(SET PROBLEM) Rewrite all of the lines below, changing every occurrence of "Where should I click to" to "Where do I click to" and leaving everything else unchanged.

(MATERIAL PROVIDED)
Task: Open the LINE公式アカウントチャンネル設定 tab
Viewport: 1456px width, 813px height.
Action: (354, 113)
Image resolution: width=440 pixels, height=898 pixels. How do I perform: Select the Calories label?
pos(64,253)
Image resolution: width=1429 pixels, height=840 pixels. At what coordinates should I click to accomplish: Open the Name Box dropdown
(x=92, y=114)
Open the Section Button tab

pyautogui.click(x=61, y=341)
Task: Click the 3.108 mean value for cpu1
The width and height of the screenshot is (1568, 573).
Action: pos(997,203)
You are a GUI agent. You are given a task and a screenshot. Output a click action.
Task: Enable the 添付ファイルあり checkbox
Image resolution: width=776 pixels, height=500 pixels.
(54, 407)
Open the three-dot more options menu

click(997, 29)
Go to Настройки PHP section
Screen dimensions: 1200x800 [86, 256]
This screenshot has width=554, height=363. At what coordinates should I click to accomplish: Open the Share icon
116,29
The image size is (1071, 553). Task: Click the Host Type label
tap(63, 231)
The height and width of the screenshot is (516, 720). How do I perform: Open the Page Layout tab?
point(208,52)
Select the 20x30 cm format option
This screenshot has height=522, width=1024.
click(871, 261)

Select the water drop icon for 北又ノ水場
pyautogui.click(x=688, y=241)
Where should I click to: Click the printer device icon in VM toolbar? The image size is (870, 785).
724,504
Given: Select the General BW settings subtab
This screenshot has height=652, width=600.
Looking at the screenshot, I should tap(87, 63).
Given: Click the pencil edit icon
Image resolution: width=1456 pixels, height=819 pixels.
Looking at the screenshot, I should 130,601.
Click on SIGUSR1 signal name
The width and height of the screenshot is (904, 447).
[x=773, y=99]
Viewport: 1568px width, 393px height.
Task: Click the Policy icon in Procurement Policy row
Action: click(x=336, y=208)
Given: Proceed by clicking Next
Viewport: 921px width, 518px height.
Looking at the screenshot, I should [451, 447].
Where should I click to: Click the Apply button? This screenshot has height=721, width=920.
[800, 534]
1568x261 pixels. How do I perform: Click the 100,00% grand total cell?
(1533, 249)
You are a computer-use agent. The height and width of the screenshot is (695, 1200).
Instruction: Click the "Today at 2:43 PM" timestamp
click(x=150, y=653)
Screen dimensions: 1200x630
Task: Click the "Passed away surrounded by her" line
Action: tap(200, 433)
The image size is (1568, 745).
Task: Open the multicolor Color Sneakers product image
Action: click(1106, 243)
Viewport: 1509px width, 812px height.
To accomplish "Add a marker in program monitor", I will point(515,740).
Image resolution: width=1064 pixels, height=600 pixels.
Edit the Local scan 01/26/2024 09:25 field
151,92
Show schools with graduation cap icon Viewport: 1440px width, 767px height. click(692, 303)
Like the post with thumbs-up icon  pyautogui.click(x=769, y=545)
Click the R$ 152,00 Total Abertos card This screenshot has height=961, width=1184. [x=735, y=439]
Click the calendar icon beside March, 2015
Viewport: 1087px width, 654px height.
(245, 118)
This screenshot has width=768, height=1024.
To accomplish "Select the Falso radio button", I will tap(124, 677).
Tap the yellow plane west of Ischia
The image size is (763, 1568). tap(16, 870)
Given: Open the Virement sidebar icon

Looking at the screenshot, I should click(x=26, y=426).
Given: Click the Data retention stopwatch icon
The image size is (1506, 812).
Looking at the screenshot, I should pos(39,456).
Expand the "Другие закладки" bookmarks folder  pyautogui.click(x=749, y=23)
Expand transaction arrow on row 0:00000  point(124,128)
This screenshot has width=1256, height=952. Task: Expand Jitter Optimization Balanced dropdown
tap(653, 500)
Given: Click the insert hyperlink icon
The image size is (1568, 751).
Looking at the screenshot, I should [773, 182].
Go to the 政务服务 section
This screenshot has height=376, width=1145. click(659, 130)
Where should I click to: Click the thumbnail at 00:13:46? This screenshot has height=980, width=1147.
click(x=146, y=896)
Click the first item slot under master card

(RESPONSE TO THE TASK)
Task: Open the LINE公式アカウントチャンネル設定 tab
Viewport: 1456px width, 813px height.
Action: (354, 113)
Image resolution: width=440 pixels, height=898 pixels. How do I perform: Select the Calories label?
pos(64,253)
Image resolution: width=1429 pixels, height=840 pixels. At what coordinates should I click to accomplish: Open the Name Box dropdown
(x=92, y=114)
Open the Section Button tab

pyautogui.click(x=61, y=341)
Task: Click the 3.108 mean value for cpu1
The width and height of the screenshot is (1568, 573).
Action: pos(997,203)
You are a GUI agent. You are given a task and a screenshot. Output a click action.
Task: Enable the 添付ファイルあり checkbox
Image resolution: width=776 pixels, height=500 pixels.
(54, 407)
Open the three-dot more options menu

click(997, 29)
Go to Настройки PHP section
Screen dimensions: 1200x800 [86, 256]
This screenshot has width=554, height=363. At what coordinates should I click to accomplish: Open the Share icon
116,29
The image size is (1071, 553). Task: Click the Host Type label
tap(63, 231)
The height and width of the screenshot is (516, 720). How do I perform: Open the Page Layout tab?
point(208,52)
Select the 20x30 cm format option
This screenshot has height=522, width=1024.
click(871, 261)

Select the water drop icon for 北又ノ水場
pyautogui.click(x=688, y=241)
Where do I click to: Click the printer device icon in VM toolbar? The image size is (870, 785).
724,504
Given: Select the General BW settings subtab
This screenshot has height=652, width=600.
Looking at the screenshot, I should tap(87, 63).
Given: Click the pencil edit icon
Image resolution: width=1456 pixels, height=819 pixels.
Looking at the screenshot, I should 130,601.
Click on SIGUSR1 signal name
The width and height of the screenshot is (904, 447).
[x=773, y=99]
Viewport: 1568px width, 393px height.
Task: Click the Policy icon in Procurement Policy row
Action: click(x=336, y=208)
Given: Proceed by clicking Next
Viewport: 921px width, 518px height.
Looking at the screenshot, I should [451, 447].
Where do I click to: Click the Apply button? This screenshot has height=721, width=920.
[800, 534]
1568x261 pixels. How do I perform: Click the 100,00% grand total cell?
(1533, 249)
You are a computer-use agent. The height and width of the screenshot is (695, 1200).
Instruction: Click the "Today at 2:43 PM" timestamp
click(x=150, y=653)
Screen dimensions: 1200x630
Task: Click the "Passed away surrounded by her" line
Action: tap(200, 433)
The image size is (1568, 745).
Task: Open the multicolor Color Sneakers product image
Action: click(1106, 243)
Viewport: 1509px width, 812px height.
To accomplish "Add a marker in program monitor", I will point(515,740).
Image resolution: width=1064 pixels, height=600 pixels.
Edit the Local scan 01/26/2024 09:25 field
151,92
Show schools with graduation cap icon Viewport: 1440px width, 767px height. click(692, 303)
Like the post with thumbs-up icon  pyautogui.click(x=769, y=545)
Click the R$ 152,00 Total Abertos card This screenshot has height=961, width=1184. [x=735, y=439]
Click the calendar icon beside March, 2015
Viewport: 1087px width, 654px height.
(245, 118)
This screenshot has width=768, height=1024.
To accomplish "Select the Falso radio button", I will tap(124, 677).
Tap the yellow plane west of Ischia
The image size is (763, 1568). tap(16, 870)
Given: Open the Virement sidebar icon

Looking at the screenshot, I should click(x=26, y=426).
Given: Click the Data retention stopwatch icon
The image size is (1506, 812).
Looking at the screenshot, I should pos(39,456).
Expand the "Другие закладки" bookmarks folder  pyautogui.click(x=749, y=23)
Expand transaction arrow on row 0:00000  point(124,128)
This screenshot has width=1256, height=952. Task: Expand Jitter Optimization Balanced dropdown
tap(653, 500)
Given: Click the insert hyperlink icon
The image size is (1568, 751).
Looking at the screenshot, I should [773, 182].
Go to the 政务服务 section
This screenshot has height=376, width=1145. click(659, 130)
Where do I click to: Click the thumbnail at 00:13:46? This screenshot has height=980, width=1147.
click(x=146, y=896)
Click the first item slot under master card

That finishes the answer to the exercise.